The structure of a folder created to store all the data from a training job is the following:

<training_job_name>
└───checkpoints/
|   |   checkpoint_0001.pth
|   |   ...
|
└───tensorboard/
|   |   <TensorBoard event files>
|
└───training_parameters.yml
  • The training job name can be defined by passing the argument training_job_name to the BaseTrainingJob. If this is not done, a name will be automatically assigned to the job based on the time at which the job is executed, in the format YYYYMMDD_hhmmss.

  • The folder checkpoints/ contains the PyTorch model files containing the weights of the network, the optimizer (and learning-rate scheduler-, if present) parameters, and additional data for TensorBoard logging.

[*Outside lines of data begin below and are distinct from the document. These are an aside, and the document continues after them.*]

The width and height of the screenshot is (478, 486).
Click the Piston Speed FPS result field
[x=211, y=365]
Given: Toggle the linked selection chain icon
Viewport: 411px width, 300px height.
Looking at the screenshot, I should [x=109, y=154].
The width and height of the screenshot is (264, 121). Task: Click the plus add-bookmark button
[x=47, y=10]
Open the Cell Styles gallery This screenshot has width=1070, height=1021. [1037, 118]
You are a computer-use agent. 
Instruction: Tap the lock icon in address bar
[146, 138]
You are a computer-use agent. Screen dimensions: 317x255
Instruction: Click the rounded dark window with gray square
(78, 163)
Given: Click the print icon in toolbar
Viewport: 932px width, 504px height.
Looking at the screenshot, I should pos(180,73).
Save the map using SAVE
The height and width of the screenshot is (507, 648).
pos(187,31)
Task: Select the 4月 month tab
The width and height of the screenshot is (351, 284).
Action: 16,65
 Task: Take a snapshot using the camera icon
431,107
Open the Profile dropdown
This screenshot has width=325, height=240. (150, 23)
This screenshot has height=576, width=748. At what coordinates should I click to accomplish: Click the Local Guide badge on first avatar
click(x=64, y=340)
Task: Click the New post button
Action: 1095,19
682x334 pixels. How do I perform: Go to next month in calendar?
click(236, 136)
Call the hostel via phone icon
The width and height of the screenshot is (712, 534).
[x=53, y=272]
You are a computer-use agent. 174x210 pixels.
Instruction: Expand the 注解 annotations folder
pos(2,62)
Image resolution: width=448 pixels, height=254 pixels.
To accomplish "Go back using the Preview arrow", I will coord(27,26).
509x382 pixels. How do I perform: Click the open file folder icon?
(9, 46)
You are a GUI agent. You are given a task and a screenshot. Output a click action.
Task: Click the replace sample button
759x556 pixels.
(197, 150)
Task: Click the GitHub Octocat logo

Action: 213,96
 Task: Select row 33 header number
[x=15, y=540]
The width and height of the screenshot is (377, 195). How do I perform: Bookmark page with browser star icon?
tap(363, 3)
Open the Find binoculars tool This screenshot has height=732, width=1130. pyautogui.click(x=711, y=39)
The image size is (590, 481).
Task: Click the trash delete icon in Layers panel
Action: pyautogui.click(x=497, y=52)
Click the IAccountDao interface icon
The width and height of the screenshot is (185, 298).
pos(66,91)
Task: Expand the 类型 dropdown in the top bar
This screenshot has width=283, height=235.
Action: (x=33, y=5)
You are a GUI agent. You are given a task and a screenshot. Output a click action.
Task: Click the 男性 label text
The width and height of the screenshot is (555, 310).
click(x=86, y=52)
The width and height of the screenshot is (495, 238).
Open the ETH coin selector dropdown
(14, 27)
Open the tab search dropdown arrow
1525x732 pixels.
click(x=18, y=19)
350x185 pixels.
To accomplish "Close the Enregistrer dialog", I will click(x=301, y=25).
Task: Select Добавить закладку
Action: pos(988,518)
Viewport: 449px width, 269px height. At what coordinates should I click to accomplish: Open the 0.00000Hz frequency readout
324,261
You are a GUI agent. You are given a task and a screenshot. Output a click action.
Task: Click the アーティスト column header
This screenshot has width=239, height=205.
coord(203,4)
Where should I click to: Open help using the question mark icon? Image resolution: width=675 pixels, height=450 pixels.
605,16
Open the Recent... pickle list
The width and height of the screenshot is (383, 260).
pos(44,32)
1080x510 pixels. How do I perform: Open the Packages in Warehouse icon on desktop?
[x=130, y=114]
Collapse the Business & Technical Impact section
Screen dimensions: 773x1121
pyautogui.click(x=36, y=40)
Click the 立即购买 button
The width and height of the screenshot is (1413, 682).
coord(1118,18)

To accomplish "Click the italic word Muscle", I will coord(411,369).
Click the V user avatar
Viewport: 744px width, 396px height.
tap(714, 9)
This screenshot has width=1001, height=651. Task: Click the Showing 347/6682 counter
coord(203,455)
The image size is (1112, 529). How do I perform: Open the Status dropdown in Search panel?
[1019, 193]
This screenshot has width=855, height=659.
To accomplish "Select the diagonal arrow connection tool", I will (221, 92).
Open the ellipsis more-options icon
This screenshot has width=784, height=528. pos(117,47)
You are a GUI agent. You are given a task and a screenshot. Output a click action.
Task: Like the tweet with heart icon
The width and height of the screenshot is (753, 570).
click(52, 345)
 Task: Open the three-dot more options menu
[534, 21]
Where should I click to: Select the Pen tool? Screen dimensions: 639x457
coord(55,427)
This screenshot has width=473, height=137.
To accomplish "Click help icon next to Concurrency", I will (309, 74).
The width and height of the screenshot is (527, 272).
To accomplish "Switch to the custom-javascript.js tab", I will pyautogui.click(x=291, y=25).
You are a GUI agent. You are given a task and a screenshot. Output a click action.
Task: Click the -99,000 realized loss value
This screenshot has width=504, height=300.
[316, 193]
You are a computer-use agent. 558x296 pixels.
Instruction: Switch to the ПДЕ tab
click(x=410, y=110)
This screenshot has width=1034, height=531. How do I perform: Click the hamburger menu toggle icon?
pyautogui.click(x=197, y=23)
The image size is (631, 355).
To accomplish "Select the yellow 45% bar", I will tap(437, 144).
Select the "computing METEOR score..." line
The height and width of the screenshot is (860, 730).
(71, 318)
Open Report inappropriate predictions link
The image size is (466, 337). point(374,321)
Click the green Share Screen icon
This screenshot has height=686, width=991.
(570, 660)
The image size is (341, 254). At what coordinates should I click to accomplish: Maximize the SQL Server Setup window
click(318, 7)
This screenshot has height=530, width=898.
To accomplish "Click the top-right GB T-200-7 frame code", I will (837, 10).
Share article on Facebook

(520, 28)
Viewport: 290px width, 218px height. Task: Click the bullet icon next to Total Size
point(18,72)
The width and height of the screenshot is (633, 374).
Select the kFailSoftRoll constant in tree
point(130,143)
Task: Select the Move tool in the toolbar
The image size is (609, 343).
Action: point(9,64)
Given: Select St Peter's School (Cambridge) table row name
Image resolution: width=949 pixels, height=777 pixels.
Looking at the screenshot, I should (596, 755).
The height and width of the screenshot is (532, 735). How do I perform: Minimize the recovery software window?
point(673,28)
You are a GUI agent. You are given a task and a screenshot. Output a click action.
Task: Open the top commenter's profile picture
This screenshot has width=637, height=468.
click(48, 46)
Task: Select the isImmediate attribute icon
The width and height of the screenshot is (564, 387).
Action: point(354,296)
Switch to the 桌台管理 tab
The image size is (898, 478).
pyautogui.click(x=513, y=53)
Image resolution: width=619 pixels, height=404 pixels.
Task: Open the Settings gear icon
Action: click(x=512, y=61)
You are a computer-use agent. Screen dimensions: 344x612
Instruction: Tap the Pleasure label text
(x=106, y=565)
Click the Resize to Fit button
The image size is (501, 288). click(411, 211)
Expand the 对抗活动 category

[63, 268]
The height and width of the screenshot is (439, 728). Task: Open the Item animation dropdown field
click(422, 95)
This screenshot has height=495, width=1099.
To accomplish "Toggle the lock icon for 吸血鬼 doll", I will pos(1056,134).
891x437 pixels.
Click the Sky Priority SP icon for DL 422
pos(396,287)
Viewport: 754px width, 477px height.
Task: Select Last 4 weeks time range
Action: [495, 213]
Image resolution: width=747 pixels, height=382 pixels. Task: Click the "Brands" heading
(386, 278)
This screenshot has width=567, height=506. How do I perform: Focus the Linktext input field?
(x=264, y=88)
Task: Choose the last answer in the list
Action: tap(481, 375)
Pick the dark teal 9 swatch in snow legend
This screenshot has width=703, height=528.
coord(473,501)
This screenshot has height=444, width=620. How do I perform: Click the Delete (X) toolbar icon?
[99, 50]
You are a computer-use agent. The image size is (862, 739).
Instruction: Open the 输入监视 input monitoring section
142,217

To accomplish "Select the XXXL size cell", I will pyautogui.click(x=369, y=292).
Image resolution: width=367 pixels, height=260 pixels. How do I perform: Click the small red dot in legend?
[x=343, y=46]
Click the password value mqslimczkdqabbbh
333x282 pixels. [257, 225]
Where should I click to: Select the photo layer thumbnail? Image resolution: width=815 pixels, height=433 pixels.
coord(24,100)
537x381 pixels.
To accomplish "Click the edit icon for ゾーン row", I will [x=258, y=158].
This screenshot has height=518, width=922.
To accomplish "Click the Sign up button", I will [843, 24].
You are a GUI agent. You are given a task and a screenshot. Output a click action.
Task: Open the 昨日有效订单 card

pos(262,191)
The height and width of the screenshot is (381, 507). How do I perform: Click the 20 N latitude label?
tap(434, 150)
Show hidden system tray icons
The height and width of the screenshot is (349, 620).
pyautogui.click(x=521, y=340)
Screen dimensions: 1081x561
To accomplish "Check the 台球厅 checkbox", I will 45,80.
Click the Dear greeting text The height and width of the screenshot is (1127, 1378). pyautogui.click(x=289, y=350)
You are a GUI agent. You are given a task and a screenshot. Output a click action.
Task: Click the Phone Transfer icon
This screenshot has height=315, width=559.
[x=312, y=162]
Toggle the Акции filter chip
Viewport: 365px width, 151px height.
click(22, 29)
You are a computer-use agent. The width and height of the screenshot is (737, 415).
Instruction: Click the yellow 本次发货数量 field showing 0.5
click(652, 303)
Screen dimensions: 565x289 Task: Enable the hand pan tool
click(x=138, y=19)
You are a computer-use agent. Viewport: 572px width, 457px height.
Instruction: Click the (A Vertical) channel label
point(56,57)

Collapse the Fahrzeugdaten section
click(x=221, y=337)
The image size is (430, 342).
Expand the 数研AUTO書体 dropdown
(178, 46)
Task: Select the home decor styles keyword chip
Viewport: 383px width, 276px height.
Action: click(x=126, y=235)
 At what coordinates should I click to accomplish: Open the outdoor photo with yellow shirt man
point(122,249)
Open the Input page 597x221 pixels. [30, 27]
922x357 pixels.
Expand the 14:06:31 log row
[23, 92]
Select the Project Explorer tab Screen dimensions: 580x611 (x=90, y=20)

  • The folder tensorboard/ contains the training logs that can be visualized in TensorBoard. A data point is added to the training logs with a frequency defined by the argument minibatch_summary_writer_frequency of the BaseTrainingJob (in terms of number of mini-batches, with default value 10). To visualize the training logs in TensorBoard, navigate to the tensorboard/ folder and run the following command within the virtualenv created upon installation:

    tensorboard --logdir .
  • The file training_parameters.yml contains the parameters of the training job in YAML format. These are used to resume a training job, ensure compatibility of the parameters, and recreate the components used in the training job for evaluation with a pretrained model.

Resuming a training job

The easiest way to resume a training job is to pass the argument training_job_name to a BaseTrainingJob and run train() on it, as done in the example below:

import os

from pd_mesh_net.utils import BaseTrainingJob

TRAINING_PARAMS = {
    'final_training_epoch': 200,
    'log_folder': os.path.abspath('.'),     # Change the log folder if necessary.
    'training_job_name': 'YYYYMMDD_hhmmss'  # Set your training-job name here.
}

if __name__ == '__main__':
    # Create training job.
    training_job = BaseTrainingJob(**TRAINING_PARAMS)
    # Run training job.
    training_job.train()

The BaseTrainingJob will automatically load the training parameters and the latest available checkpoint in the folder checkpoints/ and resume the training job.